▸ Work item
Take every line containing "will" from the material and copy it.

──────── Dataset content

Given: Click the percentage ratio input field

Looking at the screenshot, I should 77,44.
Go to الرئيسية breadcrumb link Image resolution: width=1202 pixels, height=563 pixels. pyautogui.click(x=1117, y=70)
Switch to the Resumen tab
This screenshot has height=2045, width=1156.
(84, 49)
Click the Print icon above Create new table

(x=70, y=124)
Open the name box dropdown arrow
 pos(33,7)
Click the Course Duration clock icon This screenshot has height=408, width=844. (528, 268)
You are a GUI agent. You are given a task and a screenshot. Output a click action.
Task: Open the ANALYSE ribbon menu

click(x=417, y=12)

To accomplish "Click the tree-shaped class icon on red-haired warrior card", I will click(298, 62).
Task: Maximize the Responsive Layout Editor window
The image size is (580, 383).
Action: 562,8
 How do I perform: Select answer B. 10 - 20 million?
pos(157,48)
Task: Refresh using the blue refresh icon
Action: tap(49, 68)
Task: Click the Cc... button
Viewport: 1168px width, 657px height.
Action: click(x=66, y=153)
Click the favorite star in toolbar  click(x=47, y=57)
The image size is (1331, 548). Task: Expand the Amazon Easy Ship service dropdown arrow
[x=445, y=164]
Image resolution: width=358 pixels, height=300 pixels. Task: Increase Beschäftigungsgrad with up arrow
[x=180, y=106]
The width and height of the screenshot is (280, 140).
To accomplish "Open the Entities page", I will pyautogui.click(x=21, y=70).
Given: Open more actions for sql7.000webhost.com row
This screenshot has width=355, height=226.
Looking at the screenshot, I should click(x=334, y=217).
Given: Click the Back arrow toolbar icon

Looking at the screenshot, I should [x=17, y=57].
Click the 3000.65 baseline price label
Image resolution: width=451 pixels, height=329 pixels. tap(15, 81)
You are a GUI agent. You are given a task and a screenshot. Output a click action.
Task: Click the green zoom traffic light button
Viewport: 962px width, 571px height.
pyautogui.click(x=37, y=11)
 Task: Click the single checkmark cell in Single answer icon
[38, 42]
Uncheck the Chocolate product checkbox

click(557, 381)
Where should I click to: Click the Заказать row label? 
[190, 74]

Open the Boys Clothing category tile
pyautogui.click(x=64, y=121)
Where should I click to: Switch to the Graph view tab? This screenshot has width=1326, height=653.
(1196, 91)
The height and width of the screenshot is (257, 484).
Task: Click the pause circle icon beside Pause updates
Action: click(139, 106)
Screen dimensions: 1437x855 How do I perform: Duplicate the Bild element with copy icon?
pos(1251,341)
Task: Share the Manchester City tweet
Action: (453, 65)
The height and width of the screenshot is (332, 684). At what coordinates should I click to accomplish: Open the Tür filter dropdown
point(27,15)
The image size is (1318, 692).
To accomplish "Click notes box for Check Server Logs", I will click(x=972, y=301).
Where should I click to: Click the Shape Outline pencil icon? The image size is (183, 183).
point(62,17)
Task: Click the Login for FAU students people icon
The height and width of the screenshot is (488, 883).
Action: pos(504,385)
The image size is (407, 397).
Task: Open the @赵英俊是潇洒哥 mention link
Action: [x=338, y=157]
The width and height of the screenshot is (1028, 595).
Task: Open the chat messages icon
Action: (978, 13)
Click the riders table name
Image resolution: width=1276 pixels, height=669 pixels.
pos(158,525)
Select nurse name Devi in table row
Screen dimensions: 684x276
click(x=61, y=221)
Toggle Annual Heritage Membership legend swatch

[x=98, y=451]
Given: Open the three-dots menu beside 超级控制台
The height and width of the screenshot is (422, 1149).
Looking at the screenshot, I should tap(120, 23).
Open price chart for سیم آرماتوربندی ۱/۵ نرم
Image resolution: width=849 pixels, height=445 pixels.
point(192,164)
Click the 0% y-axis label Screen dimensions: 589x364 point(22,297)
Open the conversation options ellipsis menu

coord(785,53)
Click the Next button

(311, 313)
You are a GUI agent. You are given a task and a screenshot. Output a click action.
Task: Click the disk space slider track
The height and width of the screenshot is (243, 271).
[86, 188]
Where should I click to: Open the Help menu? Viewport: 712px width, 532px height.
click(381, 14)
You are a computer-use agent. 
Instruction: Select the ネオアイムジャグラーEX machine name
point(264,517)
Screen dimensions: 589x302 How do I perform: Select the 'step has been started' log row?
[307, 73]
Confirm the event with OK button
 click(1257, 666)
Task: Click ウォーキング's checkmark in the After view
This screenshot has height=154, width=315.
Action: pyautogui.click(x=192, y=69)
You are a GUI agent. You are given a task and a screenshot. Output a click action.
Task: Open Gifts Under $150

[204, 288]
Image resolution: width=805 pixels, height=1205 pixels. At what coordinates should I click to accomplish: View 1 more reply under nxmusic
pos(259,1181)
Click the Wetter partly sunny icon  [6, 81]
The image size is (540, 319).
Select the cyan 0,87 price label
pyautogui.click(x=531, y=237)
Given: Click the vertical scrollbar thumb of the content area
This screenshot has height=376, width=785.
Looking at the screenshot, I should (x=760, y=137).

────────────────

▸ Your solution
To accomplish "Click the tree-shaped class icon on red-haired warrior card", I will click(298, 62).
To accomplish "Open the Entities page", I will pyautogui.click(x=21, y=70).
To accomplish "Click notes box for Check Server Logs", I will click(x=972, y=301).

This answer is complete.